Le 1er mai : sangliers à la broche au Zinswald

Plus de 300 personnes se sont retrouvées au Zinswald pour la fête du sanglier. L’association « Avenir du pays Bona », présidée par Joseph Eschlimann et dont le président d’honneur est le Père Jean-Paul Eschlimann, est connue dans la région et au-delà. Il est à noter que cette association fait preuve de solidarité : de nombreux bénévoles sont mobilisés et militent pour une clinique située en pleine brousse. Située à Tankesse en Côte d’ivoire, à une distance de près de 300 kilomètres d’Abidjan, cette clinique est en cours de restauration grâce à la générosité de multiples donateurs.
Une extension, comprenant une maternité et un service de pédiatrie, est actuellement en construction. Un cofinancement entre l’ambassade du Japon en Côte d’Ivoire, l’association de gestion de la clinique et Avenir du pays Bona, permettra l’achèvement des travaux. Les responsables de la clinique et les malades sont reconnaissants envers les personnes qui témoignent de cette solidarité spontanée à leur égard.

Partage et solidarité
Une messe festive et très vivante a donné le coup d’envoi de la journée. La messe a été célébrée par le Père Jean-Paul Eschlimann, concélébrée par le Père Lucien Derr, responsable des lieux, ainsi que tous les pères missionnaires résidant au Zinswald et ailleurs. Ont pris part à cette fête, l’archiprêtre de Sarrebourg Paul Baillot, l’abbé Joseph Schlosser, ainsi que de nombreux prêtres et le diacre Jean-Paul Fischer.

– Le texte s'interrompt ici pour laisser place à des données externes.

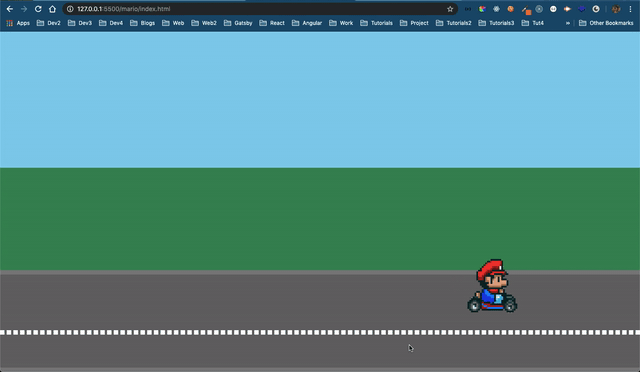Image resolution: width=640 pixels, height=372 pixels.
Task: Open the browser three-dot menu
Action: tap(630, 9)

Le Père Jean-Paul Eschlimann, lors de son homélie a mis l’accent sur le partage et la solidarité entre humains. « Mettre l’humanité malade debout, la libérer de ses blessures, ne pas se dérober, être solidaires » a été son message.

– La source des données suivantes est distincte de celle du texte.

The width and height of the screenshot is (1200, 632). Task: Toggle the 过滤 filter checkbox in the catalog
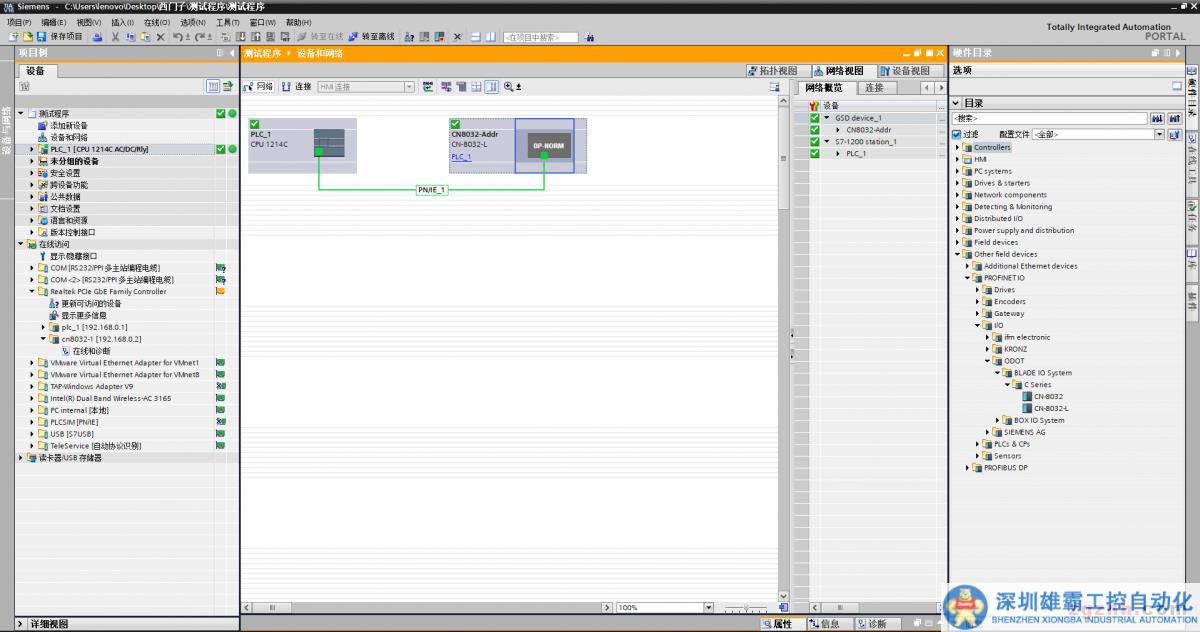coord(957,134)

Ukulélé et guitares, chants de l’association Matagi Ofa et les chants africains de la part des Ivoiriens ont contribué à la beauté de ce magnifique office sortant de l’ordinaire. Cela s’est déroulé dans la petite chapelle du Zinswald, bondée de fidèles. Ayant passé une partie de sa vie à Tankesse en tant que missionnaire, le Père Jean-Paul Eschlimann est et restera l’ami des Ivoiriens. Il a conclu l’office par cette belle phrase : « L’amour qui engendre la fraternité crée des chaînes ». Martin, un Ivoirien demeurant à Paris avec sa famille, a pris la parole en soulignant l’importance de ce que les Missions Africaines et les associations font en faveur du peuple ivoirien pour sortir de la précarité, en venant en aide aux plus démunis.

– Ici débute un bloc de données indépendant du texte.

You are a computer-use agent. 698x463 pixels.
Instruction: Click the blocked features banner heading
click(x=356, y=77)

Un succès pour les gourmands
Ce moment a été l’occasion de réunir toute l’assistance et de lui faire déguster du sanglier préparé par des spécialistes, le tout dans une atmosphère joyeuse où chants, danses wallisiennes et africaines se sont relayés. Les pâtisseries préparées par des bénévoles et des bienfaiteurs ont été proposées aux personnes présentes. Les bénéfices ont été réalisés en faveur des Missions Africaines du Zinswald et la clinique de Tankesse.

Avec un succès et une solidarité sans équivoque, le renouvellement de la Fête du sanglier sera, sans aucun doute, maintenu au programme l’an prochain.